JOB: In the listing below, write out the lines as a JSON list of strings, one string per line and blank lines omitted, starting at the line containing "Toggle dark mode with the moon icon" and ending at the line containing "Open the Plataforma layers icon". Leave the pictures out of the answer.

RECORDED INFORMATION:

____________

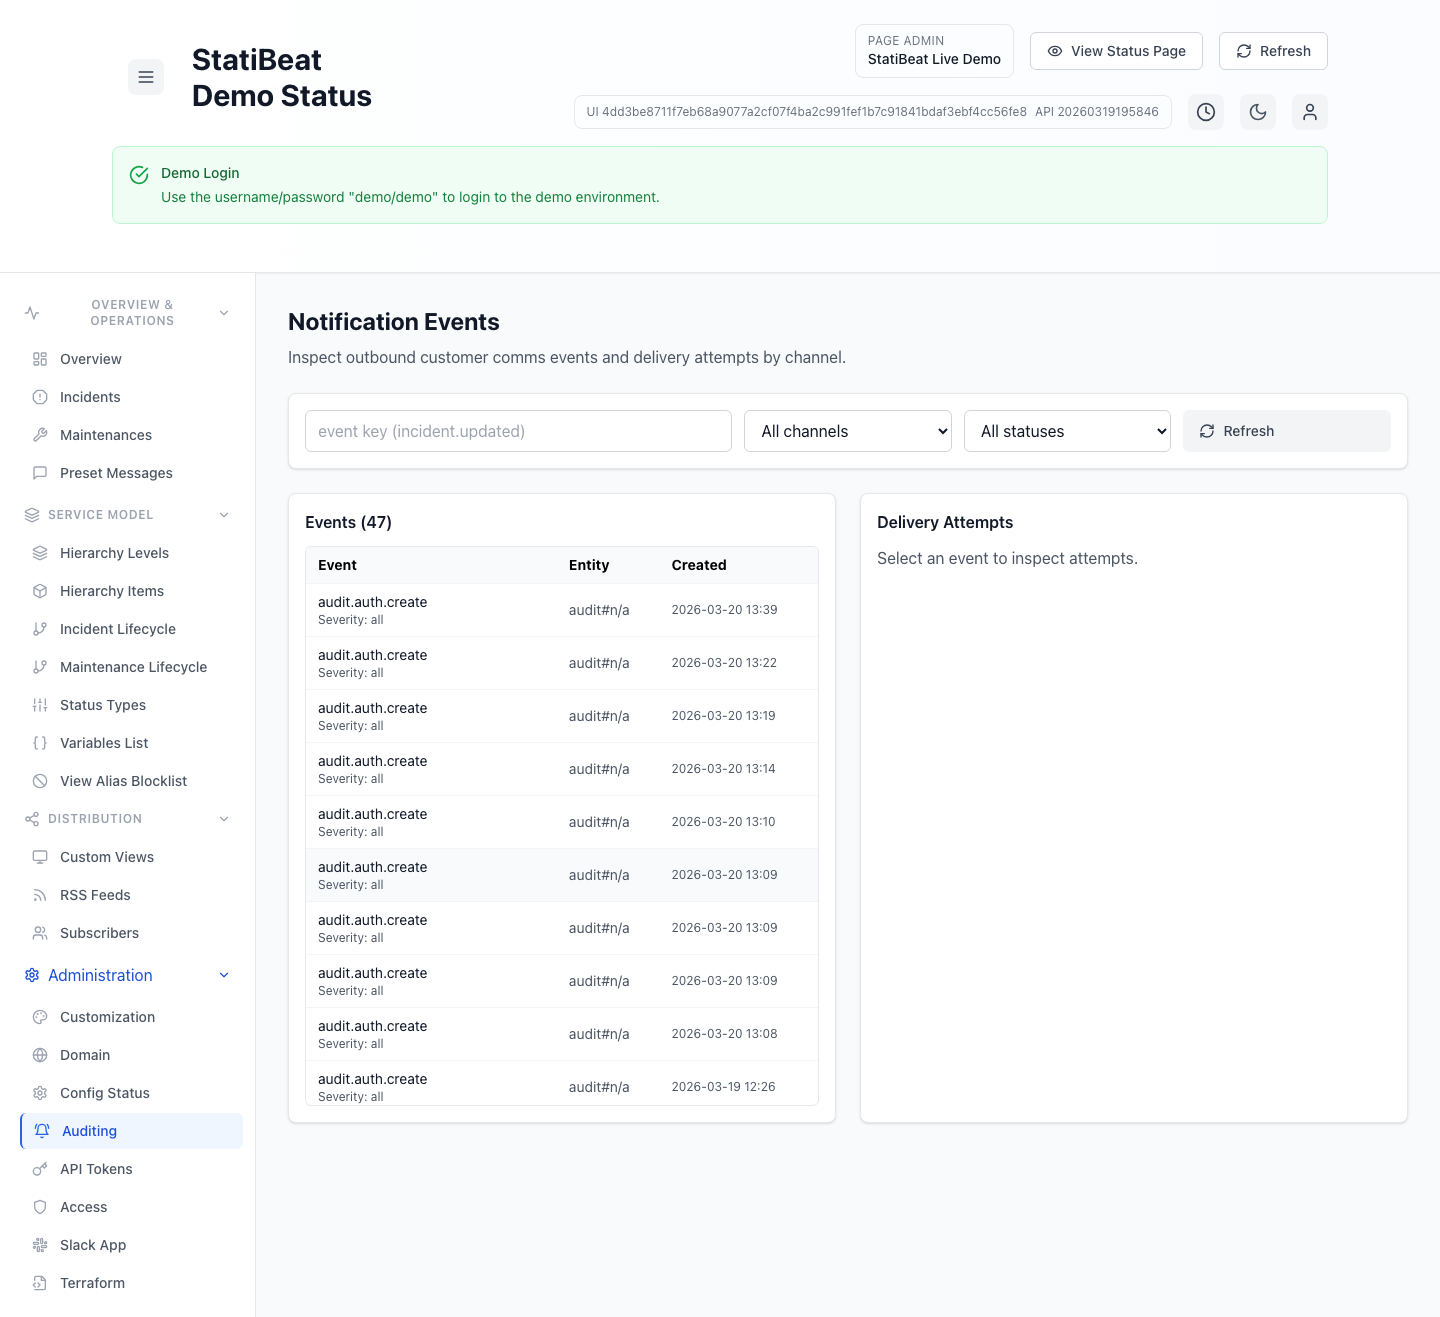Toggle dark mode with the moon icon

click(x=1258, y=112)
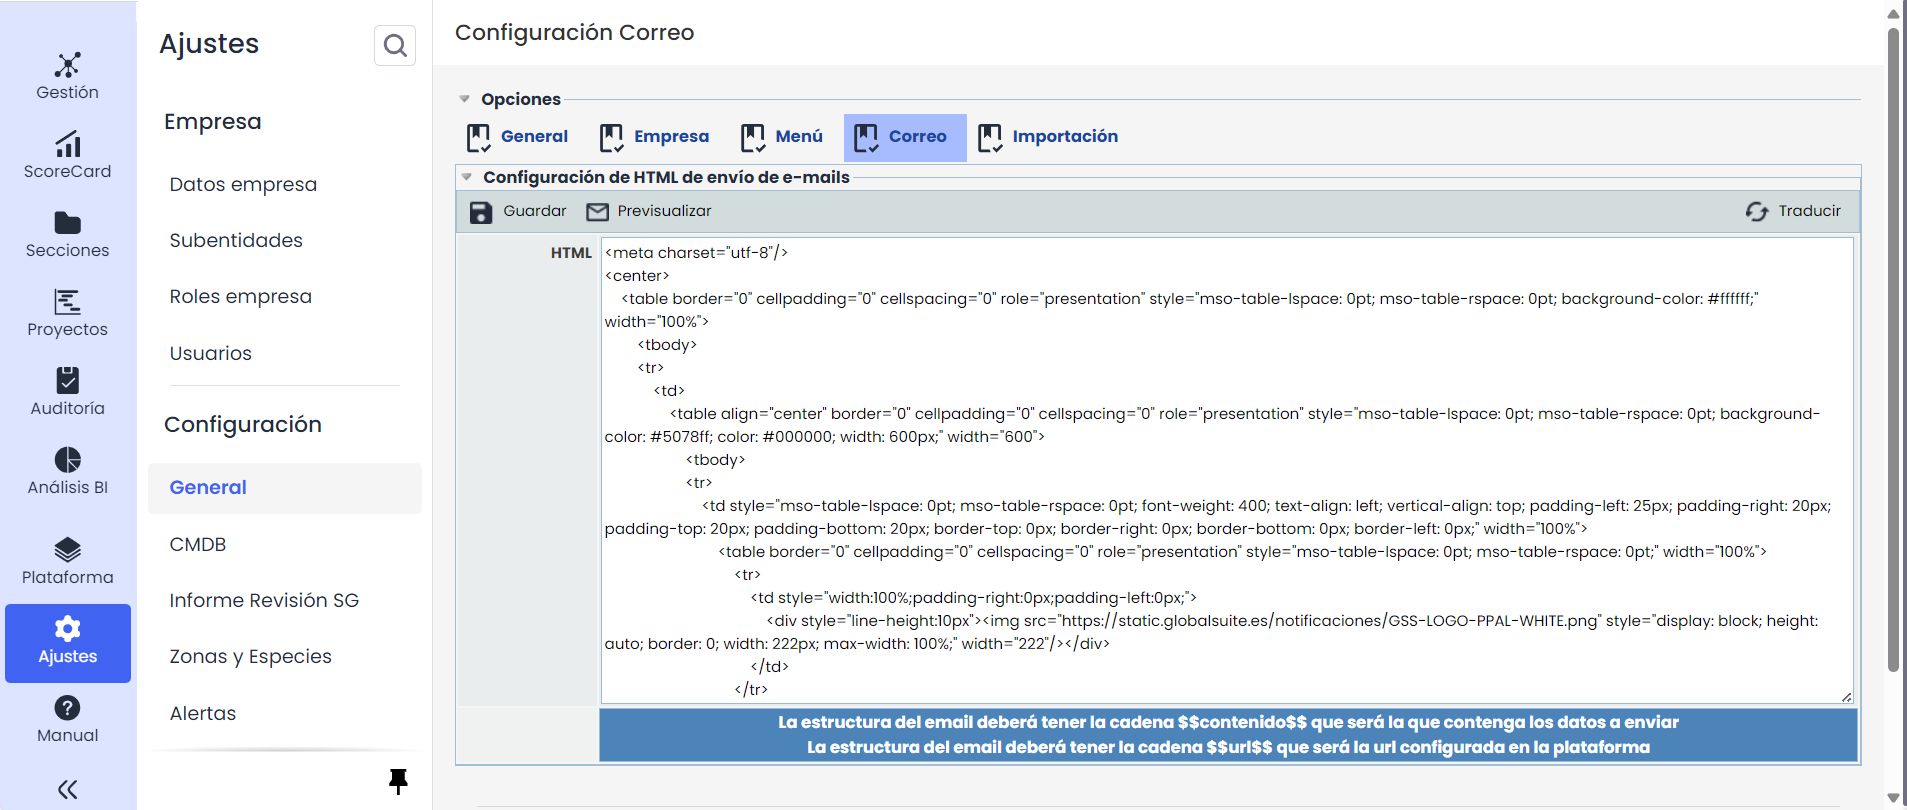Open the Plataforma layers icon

____________

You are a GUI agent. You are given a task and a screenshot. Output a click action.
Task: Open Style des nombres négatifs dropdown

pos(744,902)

____________

SOLUTION FOR THIS EXERCISE:
[
  "Toggle dark mode with the moon icon",
  "click(x=1258, y=112)",
  "Open the Plataforma layers icon"
]